We also have the important contribution to this debate offered by successive editions of Utilization-Focused Evaluation, by Patton (1997), in which he asserts that the potential for use is largely determined a long time before ‘a study is completed’, thus pointing to the importance of ‘design’, or usability. He argues that ‘utilization-focused evaluation emphasises that what happens from the very beginning of a study will determine its eventual impact long before a final report is produced’ (1997: 20).
For Patton, an evaluation that is focused on use, ‘concerns how real people in the real world apply evaluation findings and experience the evaluation process . . . it is about intended use by intended users’ (1997: 20). He acknowledges that in an evaluative environment there are likely to be an array of evaluation users as well as uses of programme outputs, but he argues for a particular emphasis on primary intended users and their commitment to specific concrete uses. Further, he argues for the highly contextualized nature of these kinds of decisions, along with the overview offered by Shulha and Cousins (1997) in which they identify the rise of considerations of context as critical to understanding and explaining use.

Stated goal => Write the next part of the passage on utilization-focused evaluation, starting right after its last sentence.

Material shown =>
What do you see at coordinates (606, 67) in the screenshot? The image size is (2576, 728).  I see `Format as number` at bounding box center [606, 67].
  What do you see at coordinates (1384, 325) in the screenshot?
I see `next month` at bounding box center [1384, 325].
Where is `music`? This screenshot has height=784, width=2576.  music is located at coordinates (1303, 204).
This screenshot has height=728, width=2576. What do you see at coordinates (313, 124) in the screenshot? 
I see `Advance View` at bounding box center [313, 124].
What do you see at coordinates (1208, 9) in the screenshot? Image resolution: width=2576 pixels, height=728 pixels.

Exercise result =>
This is broadly the stance taken in this article. While Patton offers us an emphatic approach to the problem of use, he emphasizes, in particular, a relatively narrow concern with potential users as commissioners. The enduring issue of use is graphically illustrated by the following observation by Weiss in which she emphasizes the expectations of use we may have as evaluators:
As evaluators, we undertake our studies with the intention of helping decision makers make wiser decisions. We provide evidence that shows the successes and shortcomings of programs. We identify some of the factors that are associated with better and worse outcomes. And, we often try to explain how the program works in practice and why it leads to the effects we observe. We expect that these data will feed into the decision making process and influence the actions that people take at the staff level, at management levels, or in the higher reaches of decision making. (Weiss, 2005: 286)
Fleischer and Christie (2009) note these important reviews of studies of ‘use’ in the US evaluation literature. Building on their ‘overview of overviews’ it is possible to identify the typology of use presented in Figure 1.

Typologies of use.
The synthesis of ‘use domains’ identified by Fleischer and Christie (2009) are helpful, but from the approach of this article, these domains can be understood as clusters of ‘use practices’. What is missing is a way of approaching the interplay between context and design in the discussion of evaluation use and usability. This article argues that a social practice approach suggests that ‘use’ and ‘usability’ are essentially about the intersection of forms of practice and the way they may be changed. If we are to improve the capacity of evaluations to be used (to contribute to changes in practice) then we need, not only to typologize forms of use, which has a rich and well rehearsed history, but have a robust understanding of what practices are, how they might change and, further, identify practices of evaluation design that might encourage use.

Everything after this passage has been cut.